Modular, open-sourced multiplexing for democratizing spatial omics.

作者信息

Zhang Nicholas, Fang Zhou, Kadakia Priyam, Guo Jamie, Vijay Dakshin, Thapa Manoj, Dembowitz Samuel, Grakoui Arash, Coskun Ahmet F

机构信息

Wallace H. Coulter Department of Biomedical Engineering, Georgia Institute of Technology and Emory University, Atlanta, GA, USA.
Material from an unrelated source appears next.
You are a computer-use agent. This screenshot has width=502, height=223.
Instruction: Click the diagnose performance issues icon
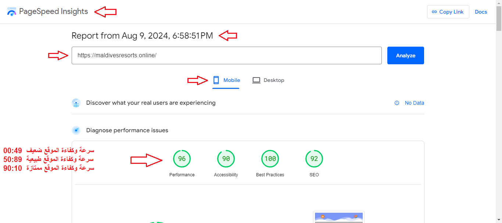click(76, 130)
Interdisciplinary Bioengineering Graduate Program, Georgia Institute of Technology, Atlanta, GA, USA.

出版信息

Lab Chip. 2025 Sep 12. doi: 10.1039/d5lc00286a.

DOI:10.1039/d5lc00286a
PMID:40936347
原文链接:https://pmc.ncbi.nlm.nih.gov/articles/PMC12426593/
Abstract

Spatial omics technologies have revolutionized the field of biology by enabling the visualization of biomolecules within their native tissue context. However, the high costs associated with proprietary instrumentation, specialized reagents, and complex workflows have limited the broad application of these techniques. In this study, we introduce Python-based robotic imaging and staining for modular spatial omics (PRISMS), an open-sourced, automated multiplexing pipeline compatible with several biospecimen targets and streamlined microscopy software tools. PRISMS utilizes a liquid handling robot with thermal control to enable the rapid and automated staining of RNA and protein samples. The modular sample holders and Python control facilitate high-throughput, single-molecule fluorescence imaging on widefield and confocal microscopes. We successfully demonstrated the versatility of PRISMS by imaging tissue slides and adherent cells. We demonstrate that PRISMS can be utilized to perform super-resolved imaging, such as super-resolution radial fluctuations (SRRF). PRISMS is a powerful tool that can be used to democratize spatial omics by providing researchers with an accessible, reproducible, and cost-effective solution for multiplex imaging. Specifically, PRISMS is an open-source, automated multiplexing pipeline for spatial omics, compatible with several sample types and Nikon NIS Elements Basic Research software, as well as Python-based biodevices. It performs high-throughput, single-molecule fluorescence imaging both on widefield and confocal microscopes, and can be used to perform super-resolved imaging, such as SRRF. Overall, PRISMS is a powerful tool that can be used to democratize spatial omics by providing researchers with an accessible, reproducible, and cost-effective solution for multiplex imaging. This open-source platform will enable researchers to push the boundaries of spatial biology and make groundbreaking discoveries.

摘要

空间组学技术通过在天然组织环境中实现生物分子的可视化,给生物学领域带来了变革。然而,与专有仪器、专用试剂和复杂工作流程相关的高成本限制了这些技术的广泛应用。在本研究中,我们介绍了基于Python的模块化空间组学机器人成像与染色技术(PRISMS),这是一种开源的自动化多重分析流程,与多种生物样本靶点兼容,并集成了简化的显微镜软件工具。PRISMS利用一台带有温度控制的液体处理机器人,实现RNA和蛋白质样本的快速自动化染色。模块化样本架和Python控制功能有助于在宽视场显微镜和共聚焦显微镜上进行高通量单分子荧光成像。我们通过对组织切片和贴壁细胞成像,成功展示了PRISMS的多功能性。我们证明PRISMS可用于进行超分辨成像,如超分辨率径向涨落(SRRF)。PRISMS是一个强大的工具,通过为研究人员提供一种可及、可重复且经济高效的多重成像解决方案,可推动空间组学的普及。具体而言,PRISMS是一个用于空间组学的开源自动化多重分析流程,与多种样本类型以及尼康NIS Elements基础研究软件和基于Python的生物设备兼容。它能在宽视场显微镜和共聚焦显微镜上进行高通量单分子荧光成像,还可用于进行超分辨成像,如SRRF。总体而言,PRISMS是一个强大的工具,通过为研究人员提供一种可及、可重复且经济高效的多重成像解决方案,可推动空间组学的普及。这个开源平台将使研究人员能够突破空间生物学的界限,做出开创性的发现。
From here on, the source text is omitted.